As delighted as I was to read a piece highlighting the problems bedevilling Indian medical education, coming straight from a promising medical student, it was also a dismaying reminder of the maladies the system continues to suffer from. I've been a fervent advocate of certain fundamental reforms in our medical education system, and have penned multiple columns on the topic, both on this platform and elsewhere. I've also been joined by a number of respected colleagues in this process who, like me, envision a reformed medical education system. However, it's distressing to see that such petitions fail to catch on with our changemakers—despite the problems being long existing, and concerning some very conspicuous aspects of our medical education system.
Are we churning out physicians, or a new breed of "theoretical doctors" (like theoretical physicists!)?
Let me not contaminate this piece by introducing fiddly data and information on how top-performing nations fare in this respect. Let us also painfully overlook issues like inadequate infrastructure, ghost patients and faculty, inadequate research investment, and outdated teaching techniques. A common pretext that can be offered to defend these ills is the lack of "budget". Instead, let me draw up certain fundamental features of our medical education system which do not entirely comply with logic and reasoning.
The practice of rote learning is despised by any educationist worth his or her salt. Memorisation done by rote is evanescent and does little to facilitate practical skills. But the proportion this problem assumes in medicine can make any educationist throw up. Countless hours devoted to prepare for descriptive short- and long-answer questions (which form the bulk of our theory papers) undermine conceptual understanding and practical, bedside learning—the prime dimensions of medical education. Having concluded my studies just recently, I can testify how an unnecessarily voluminous and rigorous theory curriculum leaves little in a student for any interest in practical/clinical medicine. Our prevalent medical education system, at least in the majority of medical colleges out there, sees students memorising volumes of information throughout the year to be produced on exam papers—meanwhile absenteeism in practical classes and an appalling lack of discipline and stringency in practical exams continue unabated. The magnitude of the problem I've just summarised should make us question as to whether we're churning out physicians, or a new breed of "theoretical doctors" (like theoretical physicists!).
Creating a concept-oriented medical education system would require a shift in the focus of our exams, from one testing memorisation to one testing problem-solving ability.
I do not want to sound like I'm dismissing the importance of theoretical instruction—but a system which compromises on conceptual understanding and practical skills just to teach students how to produce an ideal answer paper should find no place in medical instruction. We can learn a great deal from exam systems similar to the United States Medical Licensing Examination (USMLE), which mainly centre on core medical concepts.

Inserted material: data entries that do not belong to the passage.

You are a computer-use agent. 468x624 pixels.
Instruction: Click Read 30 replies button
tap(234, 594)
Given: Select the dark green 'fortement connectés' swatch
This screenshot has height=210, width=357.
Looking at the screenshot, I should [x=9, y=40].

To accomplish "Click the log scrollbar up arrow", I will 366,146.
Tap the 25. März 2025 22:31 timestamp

Anyone who cares to undertake a rational analysis of our undergraduate medical education would agree that a better rounded and less enervating curriculum can be created if we invest in a more concept-oriented teaching and examination system. Conceptual understanding adds zest to learning and allows for better retention of information, while squandering less time and energy on superfluous stuff. A concept-oriented model of medical education can banish a lot of our current problems: the curriculum can be made much more concise and long-term learning can be facilitated; more time and focus can be made available to practical, bedside learning; it becomes easier to crack down on rote learning and cramming; medical skills and competence become less elusive; and finally, medical education becomes a less stressful and more engaging process.
Creating a concept-oriented medical education system would require a shift in the focus of our exams, from one testing memorisation to one testing problem-solving ability. Examinations should mainly include problem-solving questions—for example, those presenting different clinical scenarios and asking for the next best step in management/diagnosis of a given illness. While a few descriptive questions should always be allowed purely for information testing, problem-solving questions should be the central component of our papers.

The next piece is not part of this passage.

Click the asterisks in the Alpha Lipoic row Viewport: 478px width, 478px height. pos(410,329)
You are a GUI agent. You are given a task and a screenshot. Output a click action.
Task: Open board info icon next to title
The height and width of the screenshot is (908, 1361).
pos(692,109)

Practical teaching and evaluation should receive an urgent upgrade, especially with regard to discipline and stringency.
On the other hand, practical teaching and evaluation should receive an urgent upgrade, especially with regard to discipline and stringency. Apart from testing practical skills, practical exams can also serve as an efficient, direct tool to test information retention and conceptual understanding, offering few means of escape. Finally, a complete reinvention of faculty attitude is needed to kindle students' interest in practicals.
It's dismaying that we continue to be comfortable with such obvious shortcomings in our medical education system. The reforms suggested herein aren't constrained by a lack of money, a pretext often offered to wriggle out of such discussions. These reforms are constrained by a lack of initiative, and I long for a day where my pen, and those of my coevals, would succeed in creating a groundswell powerful enough to shake up our medical education system.